Setop Isu Menyesatkan
Windhu juga mengamati, selain isu kandungan magnet sebelumnya juga ramai isu kalau vaksin Covid-19 terdapat chip di dalamnya. Isu ini menurutnya muncul dari khayalan orang-orang yang selama ini termakan teori konspirasi Covid-19.
“Isu chip dan magnet itu candaan yang menyesatkan. Setop yang menyesatkan kayak gini. Kita enggak usah lah, bercanda soal Covid-19 bikin hoaks kayak gini. Apalagi saya dengar juga isu nomor batch itu nomor chip yang ditempelkan di vaksin. Begini ya, enggak ada dan perlu diluruskan batch itu nomor produksi. Kalau kita memproduksi sesuatu, pengelompokannya ada nomornya, Itulah yang disebut batch sebagai kode produksi,” ungkapnya.
Baca juga: Benarkah Vaksin di Indonesia Tidak Efektif Lawan Mutasi Covid-19 N439K?
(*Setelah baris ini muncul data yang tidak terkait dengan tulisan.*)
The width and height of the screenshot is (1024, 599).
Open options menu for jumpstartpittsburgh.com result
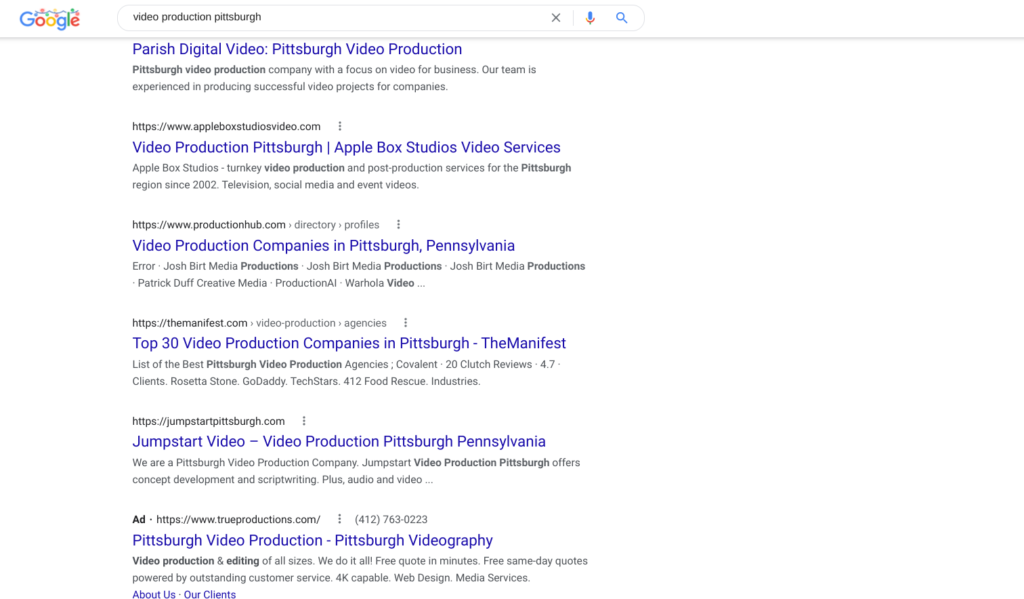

Tujuan adanya nomor batch ini, lanjut dia untuk mengawasi kalau vaksin dengan kode tersebut memiliki masalah maka bisa ditarik dan ditahan sementara izin edarnya untuk dilakukan penelitian lebih lanjut.
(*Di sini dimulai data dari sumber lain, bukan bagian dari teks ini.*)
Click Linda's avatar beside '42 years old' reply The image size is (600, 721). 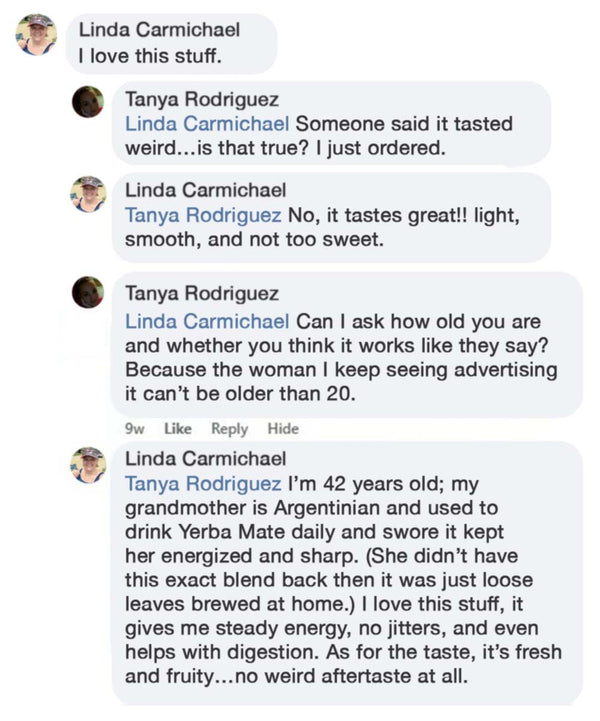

“Menurut saya perlu ada law enforcement yang tegas buat mereka yang menyebarkan hoaks-hoaks soal Covid-19 atau vaksin harus disanksi pidana lah, penjarakan saja seminggu biar kapok,” ungkapnya.
Dekan Fakultas Kedokteran Universitas Indonesia (UI) dr Ari Fahrial S SpPD menambahkan, maraknya peredaran hoaks di tengah masyarakat terkait vaksin Covid-19 tak terlepas dari belum meratanya edukasi soal kandungan vaksin.
“Edukasi belum merata, itu penyebabnya. Sayangnya juga seringkali vaksin itu bertempur dengan hoaks dan seringkali hoaks yang menang,” ucapnya saat dihubungi terpisah.
Ia pun mengaku heran dengan orang yang berpendidikan tinggi tapi masih saja percaya dengan isu semacam ini.
“Enggak sedikit juga yang pendidikannya tinggi tapi masih terbawa isu bahkan ikut percaya lalu menyebarkan. Hal-hal semacam ini yang harus kita lawan. Jangan aneh-aneh lah, urusan vaksin ini,” tandasnya.